Per
“sinistra” –nel suo concetto politico originario e tuttora valido in quasi
tutto il mondo, tranne che da noi- si intendono quelle politiche in difesa dei
lavoratori (e, più in generale, dei ceti popolari) dalla grande borghesia.
Ossia,
la sinistra è quella che ci dovrebbe difendere dagli attacchi di quella classe
dirigente, oggi concentrata soprattutto nelle grandi banche e nelle
multinazionali (o transnazionali), cioè nel grande capitale finanziario. Che è
quella che in definitiva ha il potere maggiore e che domina la politica, come
s’è visto in modo molto evidente l’estate scorsa con le vicende relative alla
Grecia.
Infatti,
il governo del “socialista” (altro termine completamente stravolto) Francois
Hollande ha fatto l’esatto opposto di quella che dovrebbe essere in teoria una
politica di sinistra.
E
quindi, ad esempio, nulla ha fatto per contrastare le dinamiche che stanno
indebolendo e disgregando il tessuto produttivo d’oltralpe (cosa che accade
anche da noi in Italia), grazie alle delocalizzazioni e alla conseguente
de-industrializzazione, oltre che alla crisi economica (la quale potrebbe
essere efficacemente contrastata da altre politiche economiche, che però
nell’Europa di oggi sono tabù).
Tutto
ciò si ripercuote nella società francese con la perdita di migliaia e migliaia
di posti di lavoro, aumento della disoccupazione, della precarietà e in
generale con il peggioramento delle condizioni di vita dei ceti popolari.
Tali
dinamiche sono poi ulteriormente amplificate dalla forte immigrazione (anche di
italiani) in quel paese, fattore che oggettivamente produce una concorrenza tra
lavoratori “autoctoni” e “stranieri”.
Hollande
–come Sarkozy- ha inoltre portato avanti una politica guerrafondaia,
intervenendo militarmente in diversi scenari, soprattutto nel Mali (Africa
Centrale) e recentemente anche in Siria, in risposta ai recenti attentati
(chissà, forse fatti apposta) a Parigi.
A
ciò si vanno ad aggiungere gli attentati terroristici e il clima di
islamo-fobia (così ben alimentato dalle distorsioni mass-mediatiche), se non
proprio di xenofobia, che si sta diffondendo.
Il
sentimento anti-europeo (e, mi pare, sempre più anche anti-NATO) di per sé è
positivo, se consideriamo il fatto che l’Unione Europea (e soprattutto l’euro)
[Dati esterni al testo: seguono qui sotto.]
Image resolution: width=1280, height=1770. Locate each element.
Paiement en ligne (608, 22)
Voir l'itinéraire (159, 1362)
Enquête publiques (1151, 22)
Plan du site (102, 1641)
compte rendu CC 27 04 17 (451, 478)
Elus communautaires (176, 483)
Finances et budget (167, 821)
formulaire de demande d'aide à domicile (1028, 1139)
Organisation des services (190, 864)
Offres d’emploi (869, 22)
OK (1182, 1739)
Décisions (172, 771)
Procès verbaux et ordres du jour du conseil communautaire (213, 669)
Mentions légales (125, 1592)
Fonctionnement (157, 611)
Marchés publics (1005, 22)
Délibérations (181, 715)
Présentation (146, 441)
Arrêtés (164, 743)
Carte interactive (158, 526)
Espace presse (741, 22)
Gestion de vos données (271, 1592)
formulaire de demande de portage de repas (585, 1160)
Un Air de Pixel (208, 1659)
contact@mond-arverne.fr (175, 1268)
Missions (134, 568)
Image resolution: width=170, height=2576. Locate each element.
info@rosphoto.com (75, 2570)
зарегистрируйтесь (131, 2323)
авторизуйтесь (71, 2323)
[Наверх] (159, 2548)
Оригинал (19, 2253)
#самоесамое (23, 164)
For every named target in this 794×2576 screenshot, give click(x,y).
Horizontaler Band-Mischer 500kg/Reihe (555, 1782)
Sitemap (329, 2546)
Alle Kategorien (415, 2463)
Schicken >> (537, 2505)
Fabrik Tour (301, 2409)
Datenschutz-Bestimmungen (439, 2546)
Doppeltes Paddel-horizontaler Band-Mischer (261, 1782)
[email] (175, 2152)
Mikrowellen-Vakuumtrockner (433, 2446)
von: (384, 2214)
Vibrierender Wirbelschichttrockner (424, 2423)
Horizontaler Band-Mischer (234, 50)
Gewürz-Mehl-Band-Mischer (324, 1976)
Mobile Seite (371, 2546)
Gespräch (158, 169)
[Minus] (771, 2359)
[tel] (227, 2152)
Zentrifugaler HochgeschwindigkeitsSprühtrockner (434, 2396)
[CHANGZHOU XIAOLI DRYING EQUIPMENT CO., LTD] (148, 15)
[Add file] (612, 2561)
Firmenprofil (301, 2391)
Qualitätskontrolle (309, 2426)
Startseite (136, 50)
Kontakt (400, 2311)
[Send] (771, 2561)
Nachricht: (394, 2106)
è stata plasmata per seguire gli interessi del capitale finanziario e a danno
dei lavoratori e delle popolazioni. E quindi questi ultimi se ne stanno
chiaramente rendendo conto.
Il
problema è che questi giusti sentimenti vengono strumentalizzati dalle varie
forze di destra o qualunquiste, le quali non hanno –e non possono avere- un
vero e proprio progetto di trasformazione sociale in senso progressista, ma si
limitano ad una generica difesa nazionalistica (in un mondo che si sta
globalizzando), arrivando in alcuni casi ad incitare alla guerra fra poveri
(che ai ricchi fa tanto comodo). Oppur, come nel caso del M5S, ad un “governo
degli onesti”, che suona tanto bene, ma è poco chiaro e lascia spazio a mille
interpretazioni (per quanto riguarda le scelte politiche). Anche perché la
critica ai “politici disonesti” è superficiale e non va a sviscerare a fondo il
problema centrale dei rapporti economici e di classe.
La
lotta contro le politiche liberiste (di cui l’UE e la BCE sono capisaldi) è e
deve ridiventare patrimonio della vera sinistra, quella che difende i
lavoratori e i ceti popolari.
E,
allo stesso modo, la lotta per uscire fuori dalla NATO e dalle politiche
guerrafondaie, che sono proprio quelle che in questi anni hanno alimentato il
terrorismo (piuttosto che combatterlo, vedi Afghanistan, Iraq, Libia e Siria).
Troppo tardi per commentare, ti lascio tanti auguri sperando che la sinistra riesca in qualche modo a compattarsi. Buon Anno!